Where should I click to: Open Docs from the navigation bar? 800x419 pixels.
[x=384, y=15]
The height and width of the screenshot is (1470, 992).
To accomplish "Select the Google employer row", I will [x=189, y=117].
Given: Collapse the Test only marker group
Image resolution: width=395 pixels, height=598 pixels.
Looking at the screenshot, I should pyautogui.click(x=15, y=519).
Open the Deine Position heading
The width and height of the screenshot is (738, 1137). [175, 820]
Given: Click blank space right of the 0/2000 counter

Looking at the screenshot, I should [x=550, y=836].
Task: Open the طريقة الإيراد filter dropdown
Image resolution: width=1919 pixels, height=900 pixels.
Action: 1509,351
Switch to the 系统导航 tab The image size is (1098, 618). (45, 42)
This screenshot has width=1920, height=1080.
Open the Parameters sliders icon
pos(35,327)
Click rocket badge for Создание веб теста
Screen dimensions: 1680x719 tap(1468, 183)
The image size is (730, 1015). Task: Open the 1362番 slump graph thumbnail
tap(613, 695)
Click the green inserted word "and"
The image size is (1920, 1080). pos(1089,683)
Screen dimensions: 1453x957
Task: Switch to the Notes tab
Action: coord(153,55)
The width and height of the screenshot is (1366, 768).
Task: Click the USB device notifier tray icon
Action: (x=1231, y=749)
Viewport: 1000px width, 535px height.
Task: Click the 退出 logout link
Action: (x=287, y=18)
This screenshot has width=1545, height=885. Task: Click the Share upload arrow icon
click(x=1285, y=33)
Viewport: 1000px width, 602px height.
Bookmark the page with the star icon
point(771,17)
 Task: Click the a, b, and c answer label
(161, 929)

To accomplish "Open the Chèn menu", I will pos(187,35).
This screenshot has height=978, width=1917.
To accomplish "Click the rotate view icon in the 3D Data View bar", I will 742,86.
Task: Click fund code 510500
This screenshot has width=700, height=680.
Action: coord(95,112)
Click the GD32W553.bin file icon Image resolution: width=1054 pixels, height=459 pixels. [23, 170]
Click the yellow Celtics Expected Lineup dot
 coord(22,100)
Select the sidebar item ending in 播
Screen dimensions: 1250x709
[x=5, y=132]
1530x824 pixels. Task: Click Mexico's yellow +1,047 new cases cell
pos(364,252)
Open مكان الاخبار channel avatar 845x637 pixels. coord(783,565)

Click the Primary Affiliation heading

▶ **Exercise**: The entries above are to be retyped exactly, with nothing left out.

▶ **Task answer**:
Where should I click to: Open Docs from the navigation bar? 800x419 pixels.
[x=384, y=15]
The height and width of the screenshot is (1470, 992).
To accomplish "Select the Google employer row", I will [x=189, y=117].
Given: Collapse the Test only marker group
Image resolution: width=395 pixels, height=598 pixels.
Looking at the screenshot, I should pyautogui.click(x=15, y=519).
Open the Deine Position heading
The width and height of the screenshot is (738, 1137). [175, 820]
Given: Click blank space right of the 0/2000 counter

Looking at the screenshot, I should [x=550, y=836].
Task: Open the طريقة الإيراد filter dropdown
Image resolution: width=1919 pixels, height=900 pixels.
Action: 1509,351
Switch to the 系统导航 tab The image size is (1098, 618). (45, 42)
This screenshot has width=1920, height=1080.
Open the Parameters sliders icon
pos(35,327)
Click rocket badge for Создание веб теста
Screen dimensions: 1680x719 tap(1468, 183)
The image size is (730, 1015). Task: Open the 1362番 slump graph thumbnail
tap(613, 695)
Click the green inserted word "and"
The image size is (1920, 1080). pos(1089,683)
Screen dimensions: 1453x957
Task: Switch to the Notes tab
Action: coord(153,55)
The width and height of the screenshot is (1366, 768).
Task: Click the USB device notifier tray icon
Action: (x=1231, y=749)
Viewport: 1000px width, 535px height.
Task: Click the 退出 logout link
Action: (x=287, y=18)
This screenshot has width=1545, height=885. Task: Click the Share upload arrow icon
click(x=1285, y=33)
Viewport: 1000px width, 602px height.
Bookmark the page with the star icon
point(771,17)
 Task: Click the a, b, and c answer label
(161, 929)

To accomplish "Open the Chèn menu", I will pos(187,35).
This screenshot has height=978, width=1917.
To accomplish "Click the rotate view icon in the 3D Data View bar", I will 742,86.
Task: Click fund code 510500
This screenshot has width=700, height=680.
Action: coord(95,112)
Click the GD32W553.bin file icon Image resolution: width=1054 pixels, height=459 pixels. [23, 170]
Click the yellow Celtics Expected Lineup dot
 coord(22,100)
Select the sidebar item ending in 播
Screen dimensions: 1250x709
[x=5, y=132]
1530x824 pixels. Task: Click Mexico's yellow +1,047 new cases cell
pos(364,252)
Open مكان الاخبار channel avatar 845x637 pixels. coord(783,565)

Click the Primary Affiliation heading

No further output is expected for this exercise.